A cabinet painting (or "cabinet picture") is a small painting, typically no larger than about two feet in either dimension, but often much smaller. The term is especially used of paintings that show full-length figures at a small scale, as opposed to say a head painted nearly life-size, and that are painted very precisely, with a great degree of "finish". From the fifteenth century onwards wealthy collectors of art would keep such paintings in a cabinet, a relatively small and private room (often very small indeed, even in a very large house), to which only those with whom they were on especially intimate terms would be admitted.
This room might be used as a study or office, or just a sitting room. Heating the main rooms in large palaces or mansions in the winter was difficult, and small rooms were more comfortable. They also offered more privacy from servants or other household members or visitors. Typically, such a room would be for the use of a single individual, so that a house might have at least two (his and hers) and often more. Names varied: cabinet, closet, study (from the Italian studiolo), office and others.
Later such paintings might be housed in a display case, which might also be called a cabinet, but the term cabinet arose from the name (originally in Italian) of the room, not the piece of furniture. Other small precious objects, including miniature paintings, "curiosities" of all sorts (see cabinet of curiosities), old master prints, books, small sculptures and so on, might also be in the room.

» **WHAT NEEDS TO BE DONE**
How might the passage on cabinet paintings go on after its final sentence? Continue it from there.

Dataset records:

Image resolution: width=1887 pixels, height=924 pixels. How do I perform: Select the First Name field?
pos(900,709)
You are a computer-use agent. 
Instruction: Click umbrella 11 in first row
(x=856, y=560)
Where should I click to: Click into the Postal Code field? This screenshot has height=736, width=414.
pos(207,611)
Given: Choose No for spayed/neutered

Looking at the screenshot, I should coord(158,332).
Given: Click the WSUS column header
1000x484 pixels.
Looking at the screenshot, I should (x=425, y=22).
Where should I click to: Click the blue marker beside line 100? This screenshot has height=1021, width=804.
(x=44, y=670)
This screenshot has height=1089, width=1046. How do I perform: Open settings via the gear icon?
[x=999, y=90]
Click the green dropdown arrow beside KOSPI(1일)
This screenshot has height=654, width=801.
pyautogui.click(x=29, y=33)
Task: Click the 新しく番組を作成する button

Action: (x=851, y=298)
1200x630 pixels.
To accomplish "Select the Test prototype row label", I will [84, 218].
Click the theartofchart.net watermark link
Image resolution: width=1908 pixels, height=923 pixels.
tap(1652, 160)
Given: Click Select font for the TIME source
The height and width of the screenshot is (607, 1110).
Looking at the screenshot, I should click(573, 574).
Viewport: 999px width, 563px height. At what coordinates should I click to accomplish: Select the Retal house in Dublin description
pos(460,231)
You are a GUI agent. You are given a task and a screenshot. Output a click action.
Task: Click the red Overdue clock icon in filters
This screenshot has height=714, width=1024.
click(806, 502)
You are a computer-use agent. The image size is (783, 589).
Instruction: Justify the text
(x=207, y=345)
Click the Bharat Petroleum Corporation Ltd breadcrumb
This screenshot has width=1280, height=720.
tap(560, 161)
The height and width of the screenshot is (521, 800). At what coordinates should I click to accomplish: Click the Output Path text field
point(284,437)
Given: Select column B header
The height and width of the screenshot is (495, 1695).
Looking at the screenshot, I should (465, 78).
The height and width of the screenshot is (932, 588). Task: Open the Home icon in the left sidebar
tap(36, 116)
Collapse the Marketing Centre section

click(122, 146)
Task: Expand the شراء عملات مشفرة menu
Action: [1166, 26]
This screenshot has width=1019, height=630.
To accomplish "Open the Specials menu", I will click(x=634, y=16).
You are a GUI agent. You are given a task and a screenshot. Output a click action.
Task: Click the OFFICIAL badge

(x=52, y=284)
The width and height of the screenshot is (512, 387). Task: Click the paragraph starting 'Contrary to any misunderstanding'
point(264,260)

» **EXPECTED ANSWER**
There is a rare surviving cabinet with its contents probably little changed since the early eighteenth century at Ham House in Richmond, London. It is less than ten feet square, and leads off from the Long Gallery, which is well over a hundred feet long by about twenty wide, giving a rather startling change in scale and atmosphere. As is often the case, it has an excellent view of the front entrance to the house, so that comings and going can be observed. Most surviving large houses or palaces, especially from before 1700, have such rooms, but they are very often not displayed to visitors.
The magnificent Mannerist Studiolo of Francesco I Medici in Florence is rather larger than most examples, and rather atypical in that most of the paintings were commissioned for the room.